II {¶ 29} Citizens maintains, in its Second Assignment of Error, the trial court erred when it determined appellee was entitled to coverage under the excess/umbrella policy it issued to Dover Hospitality, Inc. d.b.a. the Knights Inn Dover. We agree.

{¶ 30} We conclude appellee is not entitled to coverage under Citizens' excess/umbrella policy pursuant to Section III B of said policy. This provision provides as follows:

"III. APPLICABLE TO COVERAGE B ONLY

"This policy does not apply to:

"* * *

"B. AUTOS

"Any liability or expense arising out of the ownership, maintenance, use or entrustment to others of any auto. Use includes operation and loading or unloading."

**Data records:**

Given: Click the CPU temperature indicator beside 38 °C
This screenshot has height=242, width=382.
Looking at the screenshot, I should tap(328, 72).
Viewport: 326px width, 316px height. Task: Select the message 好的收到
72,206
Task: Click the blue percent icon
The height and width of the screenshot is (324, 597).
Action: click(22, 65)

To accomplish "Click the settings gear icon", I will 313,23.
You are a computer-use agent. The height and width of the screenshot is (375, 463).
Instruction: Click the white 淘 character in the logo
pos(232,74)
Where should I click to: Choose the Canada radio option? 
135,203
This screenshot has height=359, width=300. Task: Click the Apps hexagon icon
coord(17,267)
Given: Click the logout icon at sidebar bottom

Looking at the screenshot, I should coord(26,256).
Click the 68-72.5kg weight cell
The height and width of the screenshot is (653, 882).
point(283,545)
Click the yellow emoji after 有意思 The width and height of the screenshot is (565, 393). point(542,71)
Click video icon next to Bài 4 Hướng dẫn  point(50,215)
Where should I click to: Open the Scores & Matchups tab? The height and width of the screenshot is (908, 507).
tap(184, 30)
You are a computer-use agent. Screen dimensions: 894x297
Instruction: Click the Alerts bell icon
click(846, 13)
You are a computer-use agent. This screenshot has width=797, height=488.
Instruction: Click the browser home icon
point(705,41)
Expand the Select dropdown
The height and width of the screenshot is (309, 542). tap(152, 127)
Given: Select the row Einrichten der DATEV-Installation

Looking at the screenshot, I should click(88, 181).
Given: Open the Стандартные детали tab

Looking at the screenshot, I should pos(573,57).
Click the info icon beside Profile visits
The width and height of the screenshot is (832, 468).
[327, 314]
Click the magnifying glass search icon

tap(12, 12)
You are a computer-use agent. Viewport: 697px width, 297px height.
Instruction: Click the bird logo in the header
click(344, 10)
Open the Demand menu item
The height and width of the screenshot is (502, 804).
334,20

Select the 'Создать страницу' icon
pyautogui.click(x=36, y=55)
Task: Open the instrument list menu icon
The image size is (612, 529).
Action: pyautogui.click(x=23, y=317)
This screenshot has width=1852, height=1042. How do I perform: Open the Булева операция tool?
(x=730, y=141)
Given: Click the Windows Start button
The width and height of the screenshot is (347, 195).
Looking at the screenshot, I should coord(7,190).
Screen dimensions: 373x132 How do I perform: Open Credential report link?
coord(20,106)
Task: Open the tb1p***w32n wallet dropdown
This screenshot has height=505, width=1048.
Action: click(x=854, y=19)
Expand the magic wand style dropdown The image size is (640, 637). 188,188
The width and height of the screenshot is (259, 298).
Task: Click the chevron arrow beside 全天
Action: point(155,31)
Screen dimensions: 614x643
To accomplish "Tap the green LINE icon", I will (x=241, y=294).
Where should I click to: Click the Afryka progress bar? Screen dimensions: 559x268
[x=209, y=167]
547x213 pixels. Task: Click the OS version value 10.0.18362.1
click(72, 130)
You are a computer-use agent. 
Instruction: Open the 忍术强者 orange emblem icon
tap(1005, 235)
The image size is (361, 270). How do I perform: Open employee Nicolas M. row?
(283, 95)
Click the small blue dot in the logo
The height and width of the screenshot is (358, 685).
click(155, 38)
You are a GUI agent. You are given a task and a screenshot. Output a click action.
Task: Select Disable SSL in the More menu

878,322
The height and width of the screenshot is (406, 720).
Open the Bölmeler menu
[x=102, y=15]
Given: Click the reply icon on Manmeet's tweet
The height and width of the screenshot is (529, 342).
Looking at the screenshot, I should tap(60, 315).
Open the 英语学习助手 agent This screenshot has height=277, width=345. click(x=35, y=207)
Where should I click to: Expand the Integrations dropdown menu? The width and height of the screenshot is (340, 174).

**Task requirements:** Copy out the court excerpt on coverage under the excess/umbrella policy in full, word for word.

**Response for this exercise:**
II {¶ 29} Citizens maintains, in its Second Assignment of Error, the trial court erred when it determined appellee was entitled to coverage under the excess/umbrella policy it issued to Dover Hospitality, Inc. d.b.a. the Knights Inn Dover. We agree.

{¶ 30} We conclude appellee is not entitled to coverage under Citizens' excess/umbrella policy pursuant to Section III B of said policy. This provision provides as follows:

"III. APPLICABLE TO COVERAGE B ONLY

"This policy does not apply to:

"* * *

"B. AUTOS

"Any liability or expense arising out of the ownership, maintenance, use or entrustment to others of any auto. Use includes operation and loading or unloading."